───── THE DATA

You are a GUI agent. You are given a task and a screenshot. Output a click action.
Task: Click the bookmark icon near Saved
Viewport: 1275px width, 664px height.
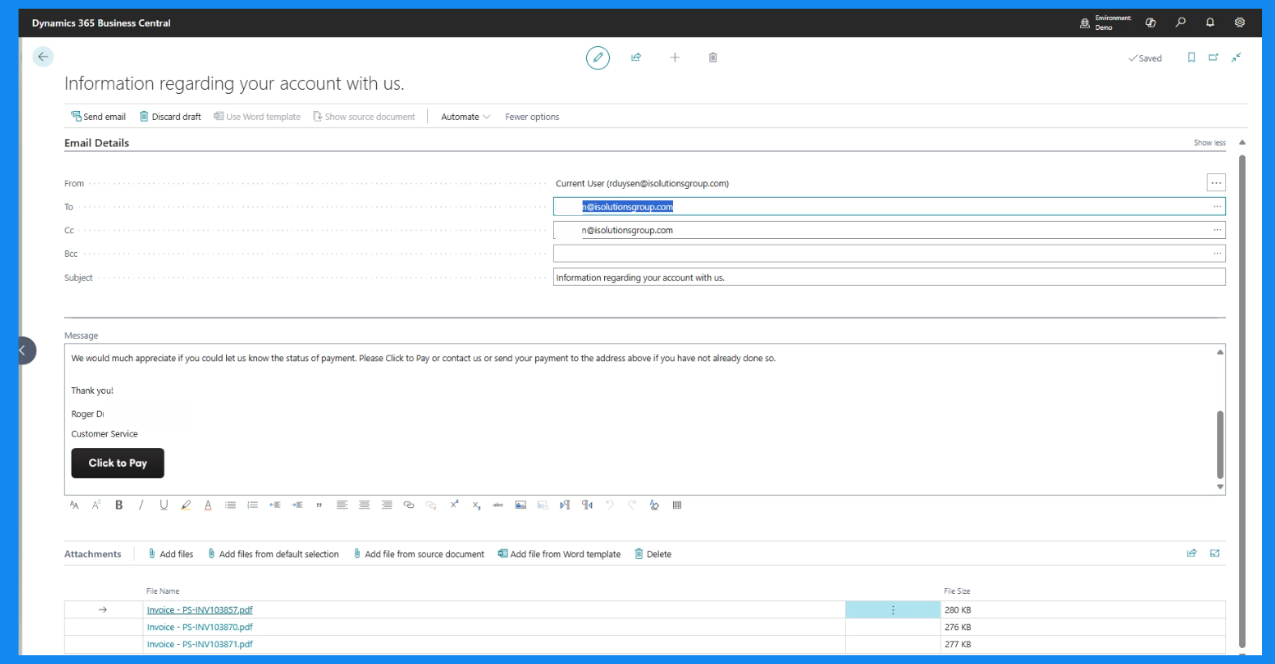click(1191, 58)
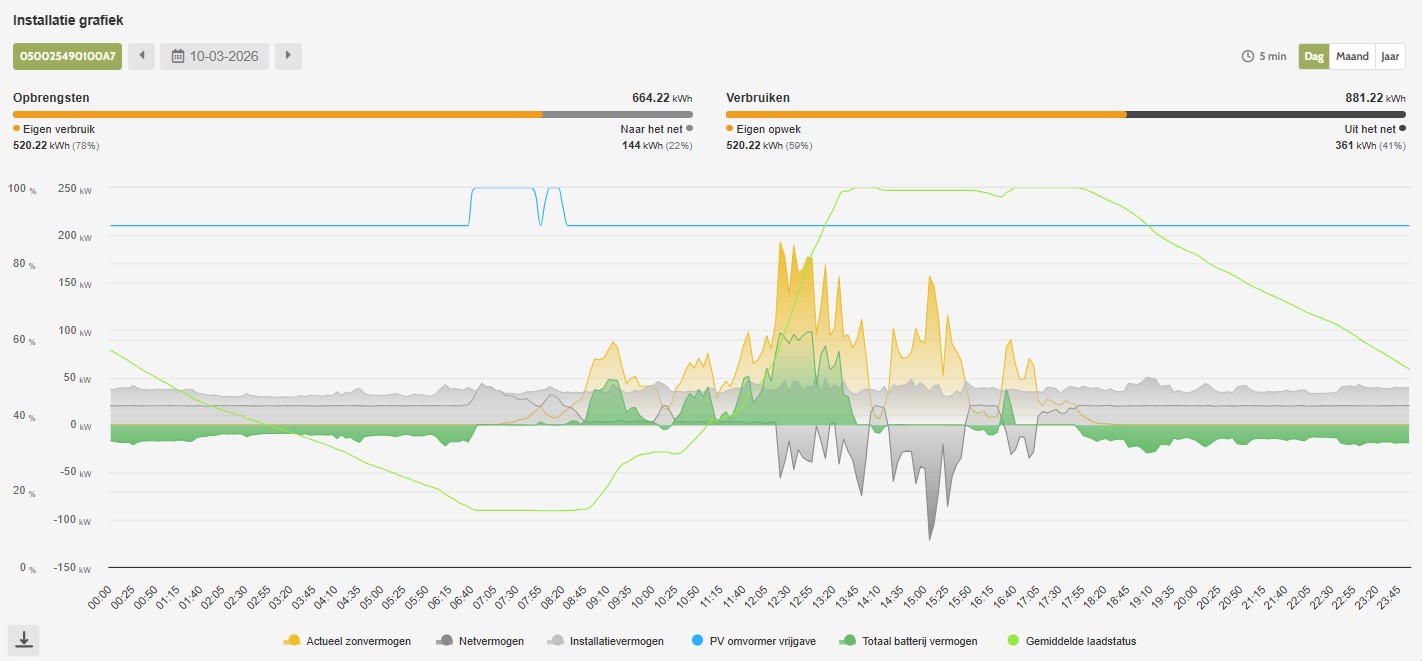Select the Dag view tab
1422x661 pixels.
(1313, 56)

──────────

*YOUR TASK*: Give the data again exactly as it appears, but without any images.

*SOLUTION BELOW*:
You are a GUI agent. You are given a task and a screenshot. Output a click action.
Task: Click the bookmark icon near Saved
Viewport: 1275px width, 664px height.
click(1191, 58)
Select the Dag view tab
1422x661 pixels.
(1313, 56)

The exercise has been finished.